The deep overhook is the INV-G03 connection that makes octopus guard work. When the bottom player controls the arm past the elbow, they control the top player’s weight distribution on that side — the top player cannot post, cannot push, and cannot create the angular separation needed for passing. Breaking this elbow connection is the pass’s first structural requirement.

Octopus guard secures the near arm with the overhook, but the far side is open. The top player’s far arm is free. Winning the underhook on the far side creates hip-to-hip control that the bottom player’s overhook alone cannot overcome. The overhook wins one side; the underhook wins the other. The pass often comes from the underhook side.

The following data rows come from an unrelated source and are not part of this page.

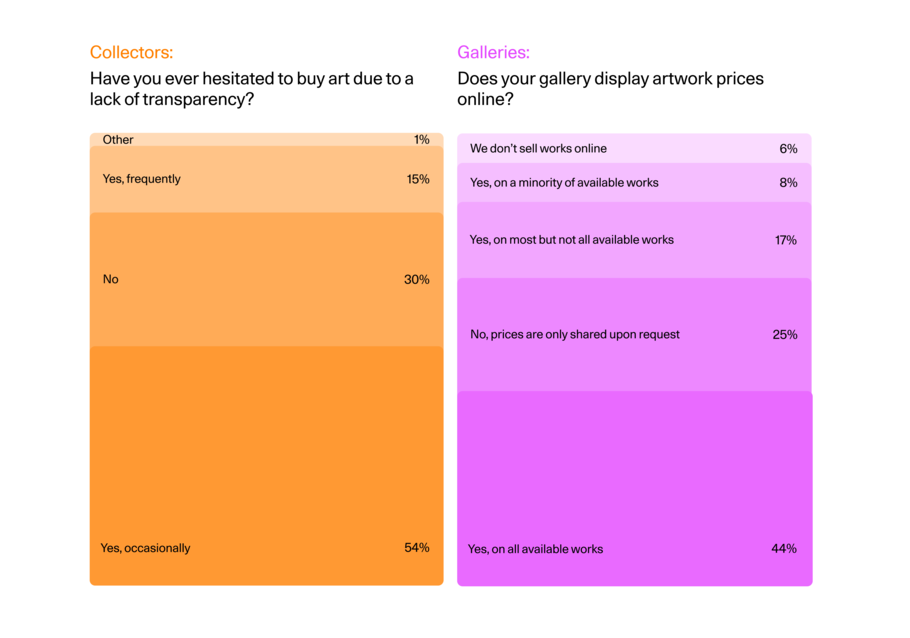This screenshot has width=910, height=638.
Task: Click "No, prices are only shared upon request"
Action: coord(575,334)
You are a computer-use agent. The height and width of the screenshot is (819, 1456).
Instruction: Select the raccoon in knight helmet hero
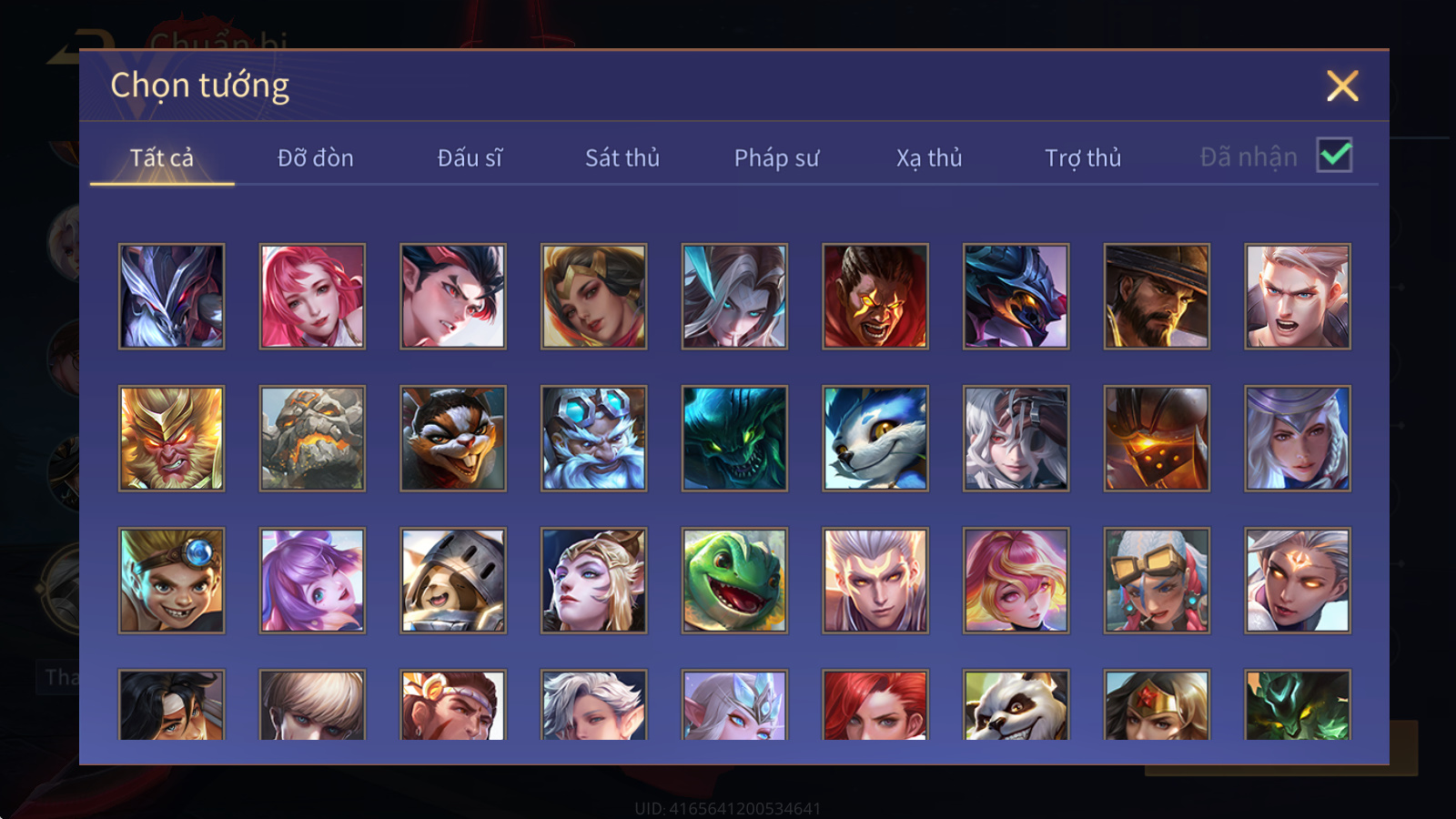click(x=453, y=580)
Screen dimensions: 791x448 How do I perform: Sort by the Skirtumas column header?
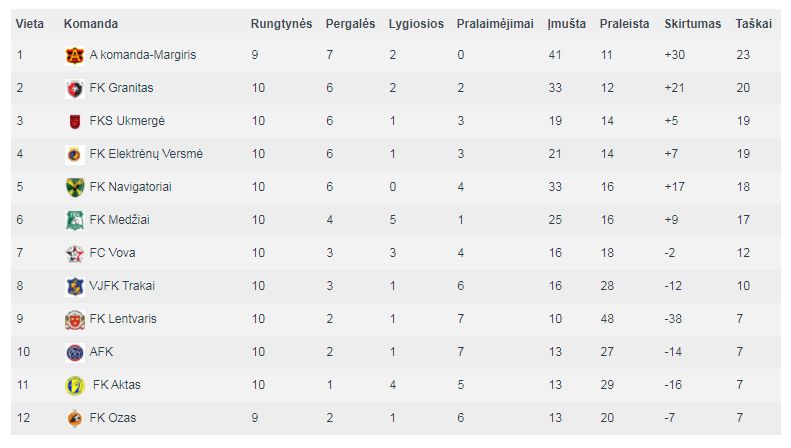[692, 24]
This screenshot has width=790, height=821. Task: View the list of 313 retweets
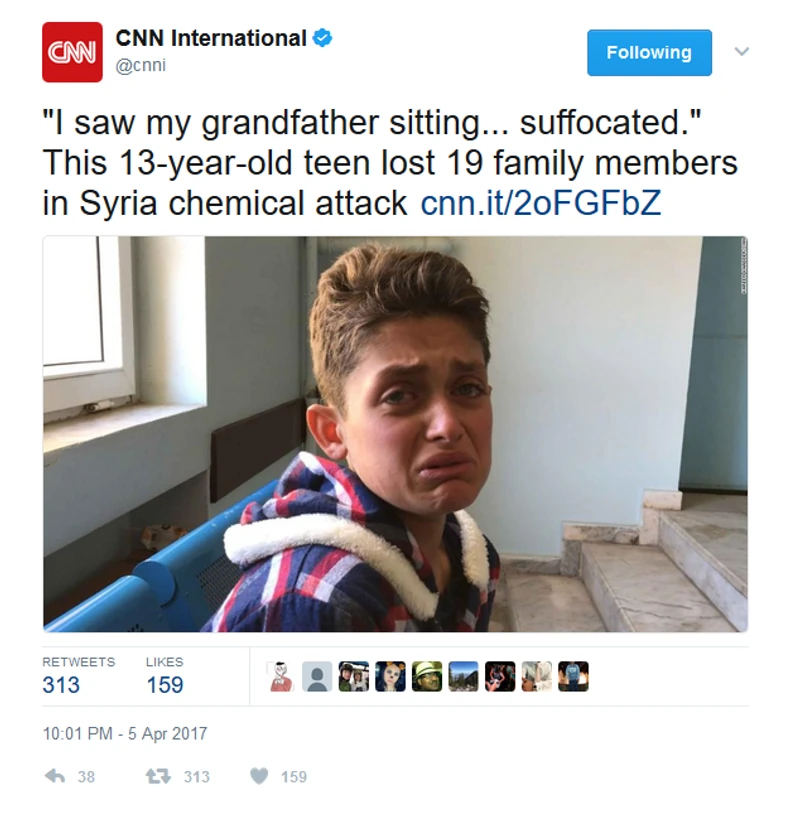click(x=79, y=675)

The deep overhook is structurally strong — pulling the arm out with muscle rarely succeeds against a good octopus player. The correct approach applies structural pressure — forehead, shoulder, or chest weight — to collapse the bottom player from seated back to supine. A flattened bottom player loses the seated posture that makes octopus guard function.

The Three Priorities

Every octopus guard pass addresses three problems in sequence:

1. Prevent the Back Take

The back take is octopus guard’s primary threat. The bottom player drops their near hip, steps behind the top player’s near knee, and begins rotating to face the same direction. The passer’s first job is to deny this rotation — keep the hips squared to the bottom player and deny the angle change that initiates the back take. If the bottom player starts rotating, the pass window is closing.

2. Break the Seated Posture

Octopus guard requires the bottom player to be seated, chest-to-chest. If the bottom player is flattened onto their back, the overhook loses its offensive potential — it becomes a grip that holds the arm but cannot generate back-take rotation or sweep elevation. Flattening the bottom player converts octopus guard into a manageable closed or open guard with an annoying grip.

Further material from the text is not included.